Cook, David (BHP Billiton ) | Downing, Kirsty (BHP Billiton ) | Bayer, Sebastian (BHP Billiton ) | Watkins, Hunter (BHP Billiton) | Sun Chee Fore, Vanon (BHP Billiton) | Stansberry, Marcus (BHP Billiton ) | Saksena, Saurabh (BHP Billiton ) | Peck, Doug (BHP Billiton )
The Eagle Ford Shale is recognized as the largest oil and gas development in the world, based on capital investment (Woodmac report, Jan 2013). Development typically consists of horizontal wells stimulated with multiple hydraulic fracture stages. Almost $30 billion will be spent developing the play in 2013, and optimizing the completion design and spacing of these wells can result in large rewards for the companies involved.
This paper presents a pragmatic integrated workflow, used to optimize development and guide critical development decisions in the Black Hawk field, Eagle Ford Shale. Geoscientists, reservoir and, completion engineers worked collaboratively to identify the optimal completion designs and well spacing’s for development focus areas.
Multiple simplistic simulation models were history matched to existing production wells. Wide uncertainty exists in many key reservoir and completion parameters. Using stochastic realizations from ranges of key properties, uncertainty was reduced using the history matching process.
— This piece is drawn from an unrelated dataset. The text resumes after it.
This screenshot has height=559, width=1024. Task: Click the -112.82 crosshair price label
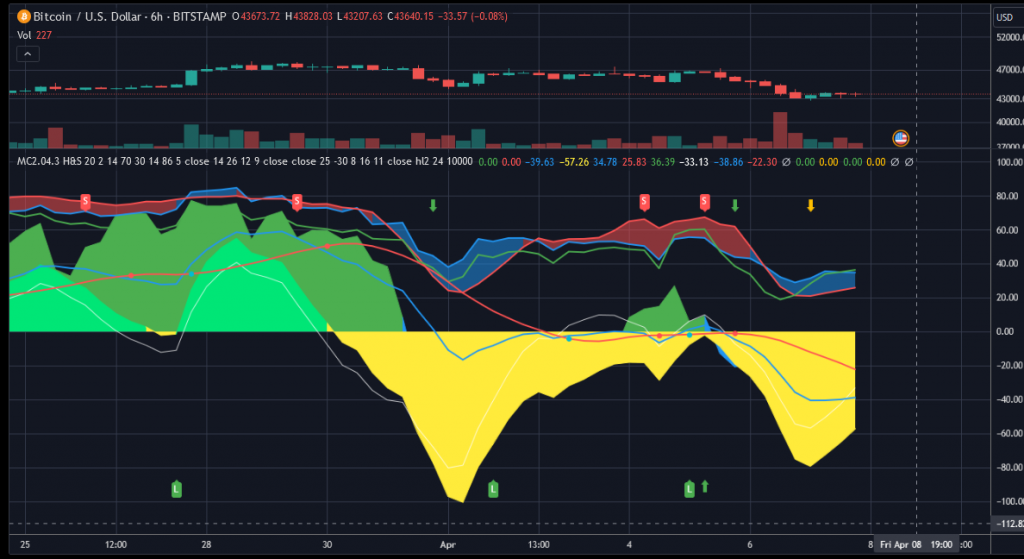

The resulting calibrated reservoir scenarios formed the basis of optimization studies for development drilling and down spacing.
Completion design parameters, including fracture stage length, perforation clusters per stage and landing point for the lateral, were evaluated in hydraulic fracture models. The resulting fracture geometries were simulated and the optimum completion design and well spacing determined for each area. The optimal development was shown to vary by region, due to changing reservoir, fluid and geomechanical properties.
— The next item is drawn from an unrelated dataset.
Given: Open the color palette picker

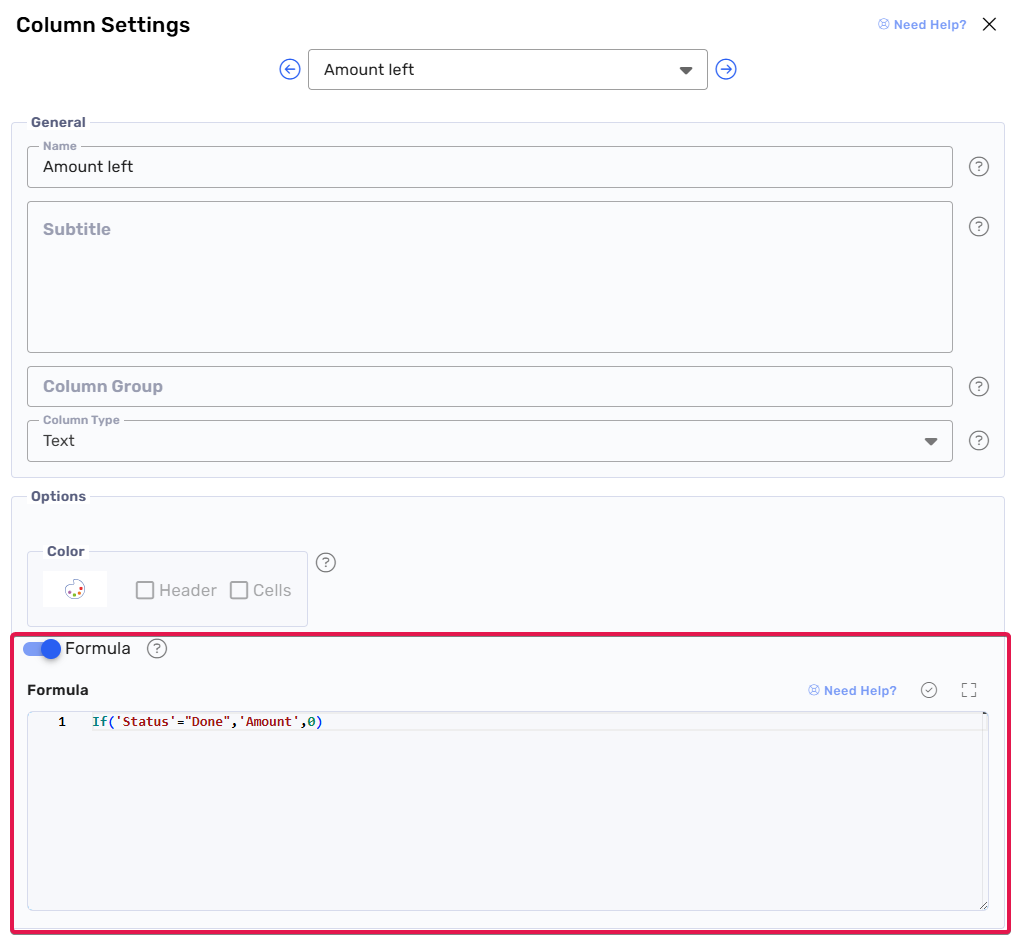Looking at the screenshot, I should 75,590.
The use of multiple subsurface realizations, spanning an appropriate range of uncertainty, was critical to the success of this study. Economic analysis across a range of potential outcomes enabled robust development decisions to be made. As a result of this work, field trials to test proposed changes to the completion have been initiated, and development drilling plans updated to reflect the optimal well spacing for each lease.